Jessamyn Stanley is considered a powerfully-acclaimed voice in wellness who has been able to merge 21st century yoga with intersectional identity to launch an inclusive and positive platform for users of all walks of life.

As the founder of The Underbelly — a streaming wellness app that offers digital yoga classes — Stanley has made it her life’s mission to help wellness-curious individuals find themselves authentically through the art of yoga.

Amid the pandemic, Stanley and her team saw a huge uptick in subscribers for the platform and have since continued to help users achieve physical, emotional, and spiritual well-being through the power and convenience of technology.

Now The Underbelly is focusing on its slate of upcoming classes as Stanley gears up to release her new book, “Yoke: My Yoga of Self-Acceptance,” set to hit shelves on June 22.

AfroTech caught up with Stanley to discuss the origin story of The Underbelly, her experience has a founder in wellness and tech, and why inclusive digital platforms are needed.

AfroTech: Where did the initial inspiration come from to create The Underbelly?

Jessamyn Stanley: So I’ve actually been teaching classes online for a number of years and so much of my home yoga practice was really rooted in online classes. I got to be very familiar with how deep of a connection you can have with an instructor without ever meeting them, and [realized] that the perfect yoga studio is actually in your house.

So I wanted to create a space where everyone, regardless of where you’re from, what you look like, or what’s going on in your life, feels like it’s okay to be themselves, because I really felt like in the digital space that wasn’t happening. The Underbelly is a space where we celebrate what makes you unique and what makes you different, and make space for anyone who has ever felt marginalized, especially in the wellness industry, to see themselves reflected.

AfroTech: What from your own personal experiences have you tied into the platform’s mission?

Jessamyn Stanley: So much of my personal [story] is wrapped up in The Underbelly’s mission because I believe that true inclusivity and authenticity are at the crux of what I have been uncovering in myself through my own yoga practice. That has really provided the blueprint for what The Underbelly’s purpose is and why we exist at all. It’s about letting all of those complicated intersections within ourselves be uncovered so that you’re not in this place of trying to pretend like your truth doesn’t exist.

AfroTech: The intersection of the wellness and digital spaces is becoming somewhat saturated. How is The Underbelly breaking through that noise and standing out compared to other platforms?

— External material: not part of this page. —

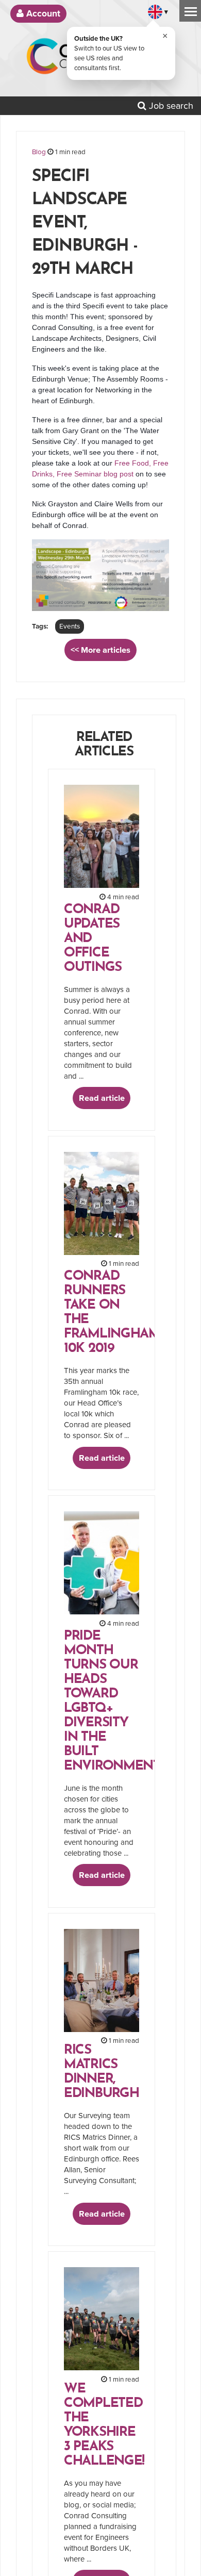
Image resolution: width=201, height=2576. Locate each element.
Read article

Jessamyn Stanley: You know, I think we’re not pretending. I see a lot of brands and platforms and companies kind of trying to find their tokens. They’re like, ‘Look, we have a Black person, and we have a fat person.’ You know, there’s so much that’s just coming from a place of wanting to be on trend. [The Underbelly] was here before it was a trend and we will be here long after the trend has passed because we recognize that this is what the world needs and it’s an important part of the evolution of humanity. We really see our work, not just as hustlers of yoga classes, but that really we are helping to manifest a world in which all of us are able to lead from a space of compassion, as opposed to leading from a [place] of fear.

AfroTech: What has been your experience navigating the wellness and tech spaces as a queer Black woman founder?

Jessamyn Stanley: I definitely have felt isolated and alienated, but not just as a [Black, fat, queer] woman. Just those three things alone in the wellness industry are enough, but then I think there’s also that I’m not trying to promote aspirational ideology. Instead [The Underbelly] is empowering you to love your life exactly as it is right now.

When you talk about being in the tech industry and me being from the South, it’s really because of entrepreneurs like myself who are just out here building our businesses from where we sit. We’re not in Silicon Valley, we’re not even in Atlanta or DC. We’re definitely outside of the mainstream, and also not coming from a tech background.

At first, it started with just me and then over time my co-founder came on and we have been building together [since]. Then as time has gone on, we’ve built this lovely team of people who are so united in this mission, it feels like we’re just holding this big basket of light and carrying it forward. Even though we’re not in industries where we’re seeing ourselves constantly reflected, we know that we’re forging a path forward for other people and that feels really empowering to me.

AfroTech: What kind of lessons have you learned throughout this whole journey as a founder?

Jessamyn Stanley:  Never stop. Never stop no matter what, no matter what anyone tells you. And if it’s time for you to stop, it usually means it’s time to pivot. [Also], if I could go back I would say hire people who know what you don’t know. As soon as you can think of the position and think of how you can pay that person, find them and pay them and get out of their way so that they can really do what they need to do.

Editorial note: Portions of this interview have been edited and condensed for clarity.